▶ [Excerpt]:
Start

Tuesday, April 29, 2008

spring sprang sprung

The verdict is in: I sprained my knee. It no longer looks like a grapefruit, so it's a good day.



(That's what I'm talking about!)

Sunday, April 27, 2008

10,000 reasons

Yesterday I did it.

I took the plunge.

I exercised extreme free will.

I defied evolutionary processes.

I went skydiving. 10,000 feet. Accelerated free fall. Pulled my own ripcord (and brought it back with me to the ground). Navigated my own parachute.

I saw a sunset that I've never seen before. It was fantastic.

And, yes, I would totally do it again... but not until my knee heals.

I had a great landing, but came down wrong on my left ankle and knee. So today I'm pumped up on adrenaline, ibuprofen, and the magic foursome: ice, compression, elevation and rest.

I'm sore today. But I really don't care. It was absolutely worth it. Next time I'm taking The Hater with me!

Tuesday, April 22, 2008

random factoids

It's been a while since I was tagged, so I guess it was time for this to roll around again... Today's topics are unknown, brave and stupid things. I added the stupid part myself, because all bravery has an element of stupidity required.

I don't do the whole tag someone else thing. I'm into choosing your own destiny. So. If you want to claim a tag, more power to you. If you want to steal it, even better.

5 Weird/ Unknown Things About Me
  1. I like things to be in groups of five. For example, this meme actually had a list of seven things, but that made no sense to me to follow it with a group of five things. It's only part of my slightly, yet unofficially, OCD tendencies, but it works for me.
  2. When I was a senior in high school I was voted "Band Nerd with the Most Band Spirit" with our unofficial superlatives and also received the John Phillips Sousa Award.
  3. I received a band scholarship for college. Unfortunately, that same summer there was a big hullabaloo at the school of music, money was laundered, people were fired, etc... and I never saw a penny of it.
  4. I have just mastered a new level in Rock Band where I play the guitar and sing at the same time. I've not been this excited about a stupid human trick since I learned to pat my head and rub my tummy at the same time.
  5. I still sleep with CoCo, a chocolate brown pound puppy that I received from Santa when I was in the second or third grade.
5 Bravest Things I've Ever Done (in no particular order)
  1. Moved immediately after our marriage to the middle of OK, where we didn't know a soul and were 12 hours away from our family.
  2. Low-crawled under live fire.
  3. Kept a straight, upbeat face when I dropped my c-bomb on my family.
  4. The ice bath 180 that I did from graduating with an education degree (emphasis = literature), then turning around and taking 20 hours of science and math pre-reqs.
  5. Brian Andreas is a fantastic artist, and one of his pieces, Real Hero, hits home for me. My #5 is a total steal from him:
Anyone can slay a dragon,
he told me,
but try waking up every morning
and loving the world
all over again.

End

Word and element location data
Start

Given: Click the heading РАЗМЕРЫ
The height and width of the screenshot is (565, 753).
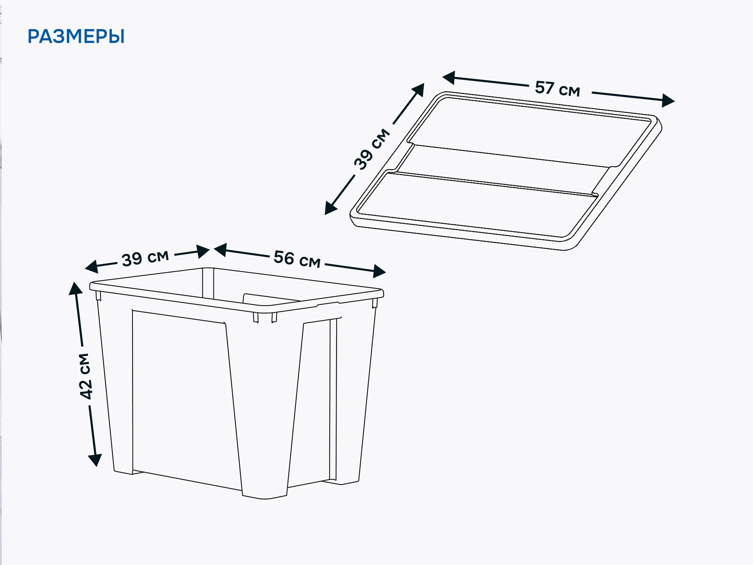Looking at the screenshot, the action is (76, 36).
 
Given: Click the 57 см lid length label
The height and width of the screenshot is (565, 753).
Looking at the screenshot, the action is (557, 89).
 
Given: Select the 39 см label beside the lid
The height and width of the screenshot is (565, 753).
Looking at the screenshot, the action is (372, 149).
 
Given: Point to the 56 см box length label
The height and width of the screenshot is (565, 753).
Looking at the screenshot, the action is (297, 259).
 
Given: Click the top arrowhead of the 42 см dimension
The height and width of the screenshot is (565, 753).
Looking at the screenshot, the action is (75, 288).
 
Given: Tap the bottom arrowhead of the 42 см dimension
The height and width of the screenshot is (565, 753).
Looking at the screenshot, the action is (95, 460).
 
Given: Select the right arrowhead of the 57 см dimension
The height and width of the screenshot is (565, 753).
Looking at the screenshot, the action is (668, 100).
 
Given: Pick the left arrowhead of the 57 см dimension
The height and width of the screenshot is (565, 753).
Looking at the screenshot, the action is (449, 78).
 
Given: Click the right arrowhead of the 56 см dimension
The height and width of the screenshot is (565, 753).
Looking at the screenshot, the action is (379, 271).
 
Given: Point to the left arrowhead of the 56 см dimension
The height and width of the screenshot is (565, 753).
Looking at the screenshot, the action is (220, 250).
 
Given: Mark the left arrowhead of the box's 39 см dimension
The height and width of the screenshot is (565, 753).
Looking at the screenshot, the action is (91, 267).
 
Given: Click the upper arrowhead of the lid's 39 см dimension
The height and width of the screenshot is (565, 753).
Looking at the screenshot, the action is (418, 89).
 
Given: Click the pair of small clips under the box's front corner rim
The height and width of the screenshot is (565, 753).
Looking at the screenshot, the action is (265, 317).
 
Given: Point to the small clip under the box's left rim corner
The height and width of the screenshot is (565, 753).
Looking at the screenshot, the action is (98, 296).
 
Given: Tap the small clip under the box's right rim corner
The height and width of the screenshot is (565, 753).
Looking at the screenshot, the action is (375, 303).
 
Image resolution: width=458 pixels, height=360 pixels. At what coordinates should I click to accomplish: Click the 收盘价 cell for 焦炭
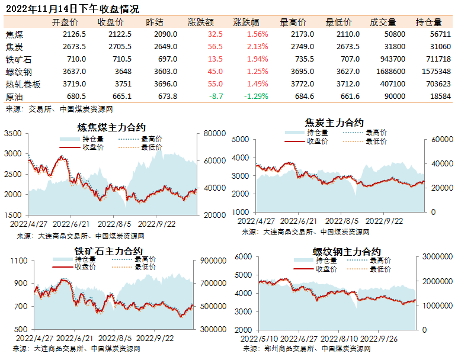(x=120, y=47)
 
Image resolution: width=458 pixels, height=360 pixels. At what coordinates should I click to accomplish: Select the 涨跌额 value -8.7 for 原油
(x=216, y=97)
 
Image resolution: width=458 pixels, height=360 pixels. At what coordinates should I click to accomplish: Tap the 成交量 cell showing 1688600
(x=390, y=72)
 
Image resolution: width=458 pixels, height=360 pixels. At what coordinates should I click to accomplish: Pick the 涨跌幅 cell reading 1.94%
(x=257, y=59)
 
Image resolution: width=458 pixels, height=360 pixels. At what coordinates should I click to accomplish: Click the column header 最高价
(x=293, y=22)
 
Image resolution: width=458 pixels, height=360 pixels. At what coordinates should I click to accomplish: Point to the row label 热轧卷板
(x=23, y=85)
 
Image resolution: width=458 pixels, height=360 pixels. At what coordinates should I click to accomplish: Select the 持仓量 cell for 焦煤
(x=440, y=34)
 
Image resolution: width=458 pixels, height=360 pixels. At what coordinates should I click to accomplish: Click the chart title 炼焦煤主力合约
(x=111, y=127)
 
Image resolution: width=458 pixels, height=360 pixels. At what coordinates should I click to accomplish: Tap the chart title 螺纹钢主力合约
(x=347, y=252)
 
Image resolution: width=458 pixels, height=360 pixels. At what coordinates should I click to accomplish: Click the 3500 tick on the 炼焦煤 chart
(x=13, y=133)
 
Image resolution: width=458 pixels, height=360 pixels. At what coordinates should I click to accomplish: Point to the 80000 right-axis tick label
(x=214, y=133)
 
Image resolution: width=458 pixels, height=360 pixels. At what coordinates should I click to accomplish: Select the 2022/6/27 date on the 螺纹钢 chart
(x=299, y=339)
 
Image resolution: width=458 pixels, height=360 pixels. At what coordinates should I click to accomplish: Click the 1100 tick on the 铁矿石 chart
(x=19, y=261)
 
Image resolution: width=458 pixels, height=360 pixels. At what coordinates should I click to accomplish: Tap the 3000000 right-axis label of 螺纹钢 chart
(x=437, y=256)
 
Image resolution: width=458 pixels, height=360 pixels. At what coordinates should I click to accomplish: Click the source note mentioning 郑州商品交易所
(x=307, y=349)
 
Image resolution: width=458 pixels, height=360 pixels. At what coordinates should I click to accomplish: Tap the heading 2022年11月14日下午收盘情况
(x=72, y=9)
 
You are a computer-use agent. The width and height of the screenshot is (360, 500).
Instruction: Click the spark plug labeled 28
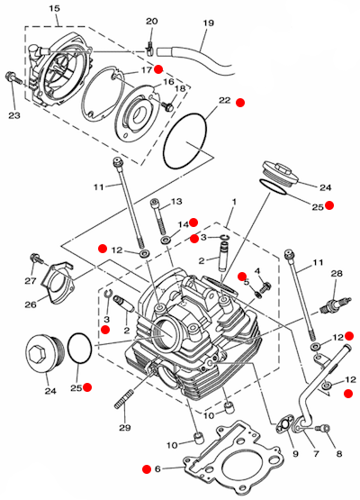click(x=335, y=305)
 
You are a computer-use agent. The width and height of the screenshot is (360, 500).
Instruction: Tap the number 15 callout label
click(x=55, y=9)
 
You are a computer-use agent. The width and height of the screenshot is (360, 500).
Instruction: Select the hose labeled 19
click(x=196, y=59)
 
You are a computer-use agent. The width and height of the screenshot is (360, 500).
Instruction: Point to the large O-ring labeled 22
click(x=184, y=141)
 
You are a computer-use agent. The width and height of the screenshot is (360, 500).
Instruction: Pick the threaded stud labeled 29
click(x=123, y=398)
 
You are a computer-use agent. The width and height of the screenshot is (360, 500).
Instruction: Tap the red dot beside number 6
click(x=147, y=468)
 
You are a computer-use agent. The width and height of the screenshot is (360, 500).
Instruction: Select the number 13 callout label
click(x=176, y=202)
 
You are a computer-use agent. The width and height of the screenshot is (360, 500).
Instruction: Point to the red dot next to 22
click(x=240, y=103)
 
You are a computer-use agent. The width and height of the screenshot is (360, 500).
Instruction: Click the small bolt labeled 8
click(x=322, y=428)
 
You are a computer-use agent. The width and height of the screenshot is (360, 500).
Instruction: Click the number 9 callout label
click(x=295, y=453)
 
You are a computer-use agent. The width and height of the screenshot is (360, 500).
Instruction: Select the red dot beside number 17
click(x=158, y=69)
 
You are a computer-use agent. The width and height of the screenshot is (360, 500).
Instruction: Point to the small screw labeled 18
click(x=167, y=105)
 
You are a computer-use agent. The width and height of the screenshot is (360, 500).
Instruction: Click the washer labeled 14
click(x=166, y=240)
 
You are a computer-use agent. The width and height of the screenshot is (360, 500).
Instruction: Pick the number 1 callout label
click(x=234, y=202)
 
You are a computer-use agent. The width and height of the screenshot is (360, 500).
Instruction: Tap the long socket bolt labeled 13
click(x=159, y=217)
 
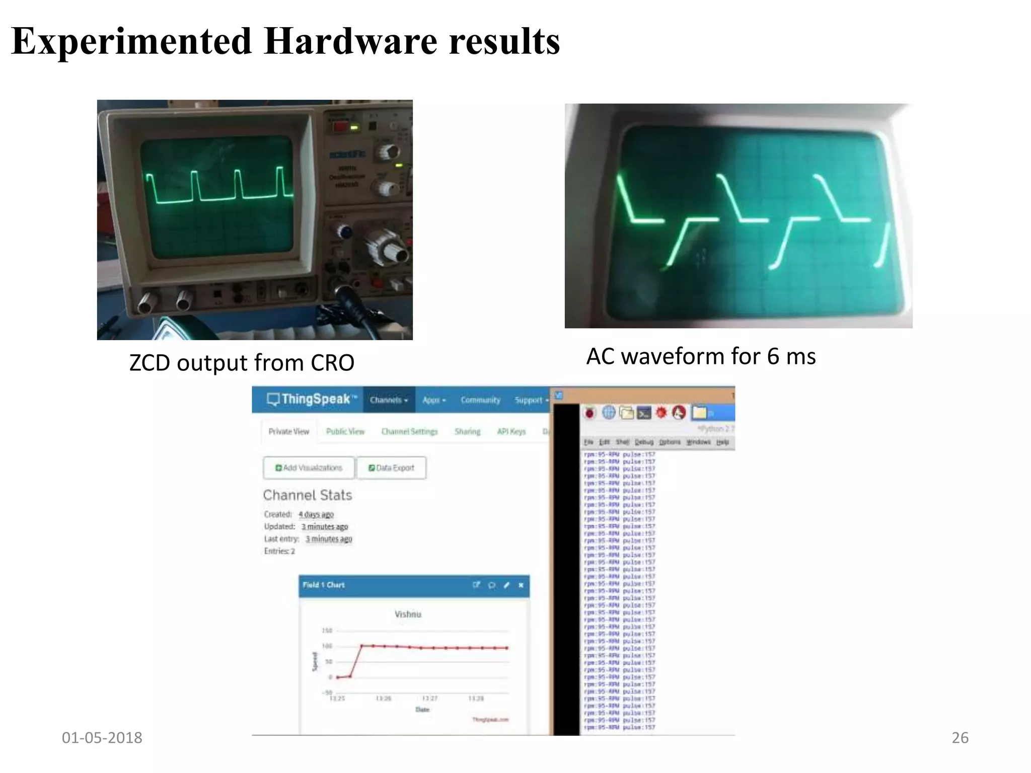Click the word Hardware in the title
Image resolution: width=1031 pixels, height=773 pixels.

End

▶ [Jobs]:
**A)** In the blog posts, why does the list of weird or unknown things have five items instead of the number the original meme called for? Answer in one to three sentences.
**B)** Continue the blog posts from the point where they stop.

▶ [Outputs in order]:
**A)** The blogger likes things to be in groups of five, which is part of the blogger's slightly, yet unofficially, OCD tendencies. The meme called for a list of seven things, but following that list with a group of five things made no sense to the blogger.

**B)**
That's what takes a real hero.


Wednesday, April 16, 2008

stage one

Sunday night I was feeling especially adventurous. After walking, I decided to resurrect a forgotten workout tape that focuses on abs. Sixteen something minutes of torture.

I threw my yoga mat on the floor and cursed my way through the tape. I went through my entire repertoire of every swear word and combination of those words that I have ever heard. The Hater watched from the couch, coaching me and suggesting other fabulous combos to try.

And all the while I was thinking that I was really going to hurt the next day.

I was right.

Actually, I started hurting during the night. I rolled over to pain.

But it's not what you're thinking.

Monday morning I confirmed my midnight suspicion. I have a stage one pressure sore on my tailbone. That's right! The crunches gave me a bedsore. I'm falling apart.

It's still red and achy. I put myself on non-floor-related exercises until a few days after the purple redness goes away. Then we'll try it again with more padding.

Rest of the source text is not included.